JG: Well, that piece, you know – we as Americans don’t have a deep-rooted sense of classical music in our culture because it hasn’t been around that long. If you go to Germany, go to Austria, everybody knows all of Beethoven’s writing, Mozart’s. I think there are very few pieces that have kind of penetrated the fabric of American society – Rhapsody in Blue, Barber’s Adagio. After the bombing of Pearl Harbor, that’s what we heard. It’s in movies. You know, the assassination of John F. Kennedy. It’s one of the very few pieces that has permeated deeply the fabric of American society. And for us that’s what makes it feel like home. And Barber himself kind of knew that he wrote something special, which I think is great. But for us, when we look at home, I think we look at home – I’m actually in a hotel right now, so this is not my home – we look at our home, we look at the city that we live in, we look at our community, we look at the people we spend time with, our family but we also look at the country as a whole. And I think Barber and the Adagio represent that as well as anything. It’s also just such an iconic piece of literature that it felt like it needed to be on this album – the whole string quartet needed to be on this album.

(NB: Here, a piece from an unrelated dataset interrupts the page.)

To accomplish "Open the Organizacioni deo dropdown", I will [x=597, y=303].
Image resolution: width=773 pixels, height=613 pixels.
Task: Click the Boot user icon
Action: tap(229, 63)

JH: You end the recording with Harold Arlen’s “Somewhere over the Rainbow,” the iconic song from the film The Wizard of Oz. That film is about leaving home, journeying, encountering some wondrous things, and realizing that, along the journey that seemed to take you so far away from home, our true home – as the people and places that make us who we are – was with us all along. Your thoughts on this piece?
JG: That arrangement is one that we found when we were students at the Juilliard School in 1998 and we have performed it on and off as an encore for almost 30 years now. Not only is the arrangement epically good – so good actually that when Kevin outs heard it he said, “You have to send me this because harmonically this is some of the most interesting writing I’ve heard in a long time – but also it just, again, I think that piece, I think for everybody, even just internationally – somehow Somewhere over the Rainbow resonates with people, it has that impact. I think we had a different appreciation for that piece after the pandemic. And also, just realizing how important our community was to us. And I think that we all have a greater love for our community now than we’ve ever had before, and that piece kind of summed it up. It felt like the bow on the present at the end, tie that up and it just felt like the right thing to do.